The three basic ideas behind convolutional neural networks (CNNs) are: Local receptive fields, Shared weights, Pooling

Local receptive fields: 

- Each neuron in a convolutional layer is only connected to a **small region** of previous layer, called the receptive field.

- the small learnable weight matrix of Local receptive field is called feature detector/filter/kernel/feature detector

- used to capture spatial information (local patterns and features) from an image.  an image is a 2D vector of pixel values, each pixel is a feature.eatures/patterns in images are localized, we can learn this features by scanning across images
    

Shared weights 

- In a convolutional layer, the same set of weights is applied to every receptive field in the previous layer bc same filter detect same feature 

- reduces the number of parameters in the network, faster training, allowing it to learn from less data and to generalize better.

Pooling

- a type of downsampling

- typically applied after a convolutional layer.

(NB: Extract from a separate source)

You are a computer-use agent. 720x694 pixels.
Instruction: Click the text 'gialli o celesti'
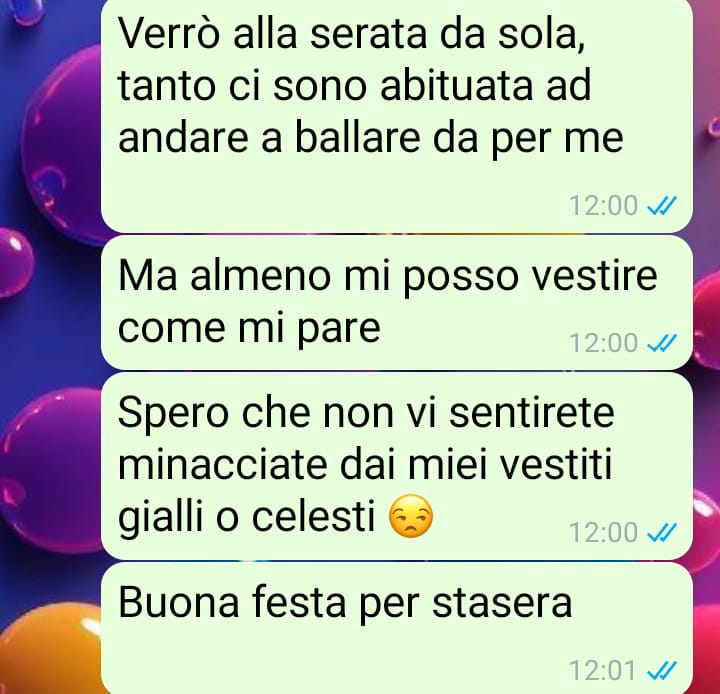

- capture the most salient features in the input, 

- reduce complexity, prevent overfitting: learn the rough location rather than exact location of feature, make CNN robust to noise and distortion

- reduce spatial size of output and create translation scale invariance. 

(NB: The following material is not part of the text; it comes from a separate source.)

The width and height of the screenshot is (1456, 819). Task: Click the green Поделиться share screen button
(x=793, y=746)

- several ways: max, average, L2

## translational invariance and scale invariance

CNN induce translational invariance and scale invariance in image features

Translational Invariance:

- CNN can recognize a pattern regardless of its **position** in the input image.

- Achieved by conv operation, which uses the same filters across the entire input.


Scale Invariance:

- recognize a pattern regardless of its **size** in the input image. crucial for object detection.

- Not present in standard CNN architecture, achieved by multi-scale techniques:

    - Data augmentation: transformations (scaling, resizing, cropping, etc.) are applied randomly to the input images during training. 

    - Image pyramids: Create a set of images with different resolutions of the same image, and process them separately or in combination.
    
    - Multi-scale feature extraction: filters in the same conv layer have different sizes. e.g.GoogLeNet.
    
    - Feature pyramids: conv layers with filters of at different depth. Building a hierarchical representation of features, where higher levels of the pyramid correspond to coarser (larger-scale) features and lower levels correspond to finer (smaller-scale) features.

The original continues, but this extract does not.